Although a limited parallel run was attempted, it was not available at all for some fleets, and on others the flight plans were on completely different routings so no possible training benefit could be realised.

As it stands the current application is inadequate. The company are aware of a number of bugs and have listed them as “improvements coming” but have elected to launch anyway. This has massively increased pilot workload and increases the risk of:

– aircraft dispatching with incorrect fuel

– aircraft dispatching without taking account of MEL items

– incorrect flight plan fuel being missed

– hugely increased time required to brief leading to pressure on other aspects of the operation.

I feel that note should have been taken of concerns raised by a significant portion of the pilot group across various types the airline operates and the launch delayed until those concerns were addressed. I would like this issue properly to be raised with the regulator who may not be aware of the concerns reported mainly via a dedicated company reporting form for this application rather than the ASR route.

Company Comment

The new flight planning and briefing system was a long term project, which included the provision of the following training material:

  • Differences Guide – this document summarised all changes associated with the move to the new Flight Planning and Briefing system.
  • Access to the new briefing application – available for all fleets from 10th Mar 2022 to 14th Jun 2022.
  • Live Microsoft Teams Demo and Q&A – 24 separate events held over a 14-week period on a variety of days and times to enable multiple opportunities for flight crew to attend.
  • Recording of a Live Q&A – available on our internal documentation app available on each pilot’s iPad for those unable to attend a live event.
  • Bespoke email address created to ask questions – over 500 emails received and responded to.
  • Internal company feedback form – available for app development suggestions only.
  • Safety reports – all to be filed via ASR as per normal (282 related ASRs received and responded to).
  • Specialists – available in the home base crew briefing area for 4 weeks prior-to, and post cutover to answer any queries at crew report.

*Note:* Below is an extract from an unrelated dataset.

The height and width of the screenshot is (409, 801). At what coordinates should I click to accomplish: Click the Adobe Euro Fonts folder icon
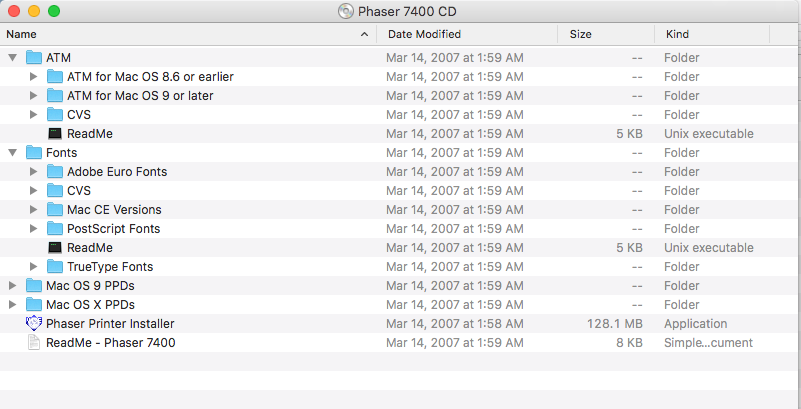55,172
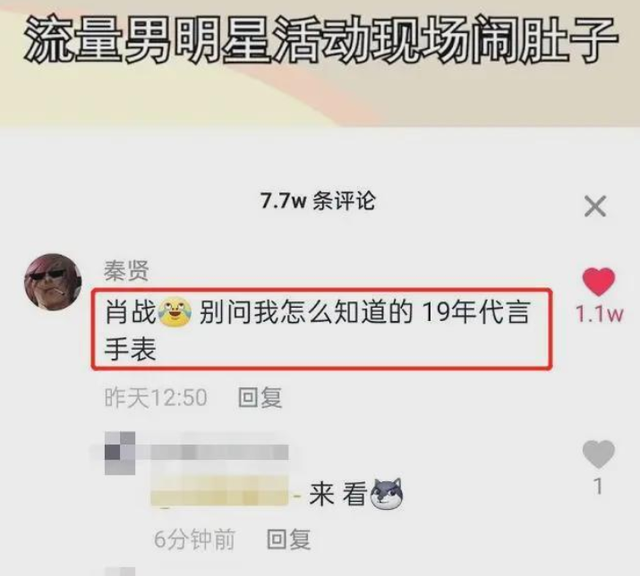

Although the required functionality was probably all available and it was just a matter of getting used to the new system, this report seems to indicate that insufficient user-testing was conducted (using real first-time users and not those who developed the system), and that user-acceptance and user-confidence (i.e. buy-in from the users to increase their willingness to adopt the change) were not ensured before the new system and procedures were introduced.

Some system changes are so large that face-to-face training should be given rather than simply asking people to read online manuals, view VTC sessions and conduct computer-based training courses – this should be factored into the deployment of new large-scale safety-critical systems and procedures and is a key lesson from change management. Furthermore, the introduction of such a radical change might be questioned when most flight crew were flying their maximum hours during the summer-2022 ramp-up of operations with concomitant tiredness and likely lack of enthusiasm for large-scale extra-curricular self-study. There is a clear case in these circumstances for official time to have been rostered for the training, even if conducted as self-learning, and that that time should be scheduled for appropriate periods other than at the end of a tiring duty for example. All of these elements should have been highlighted by running the change through the company’s SMS to ensure that it made sense, did not introduce unmitigated risks and was handled more empathetically overall.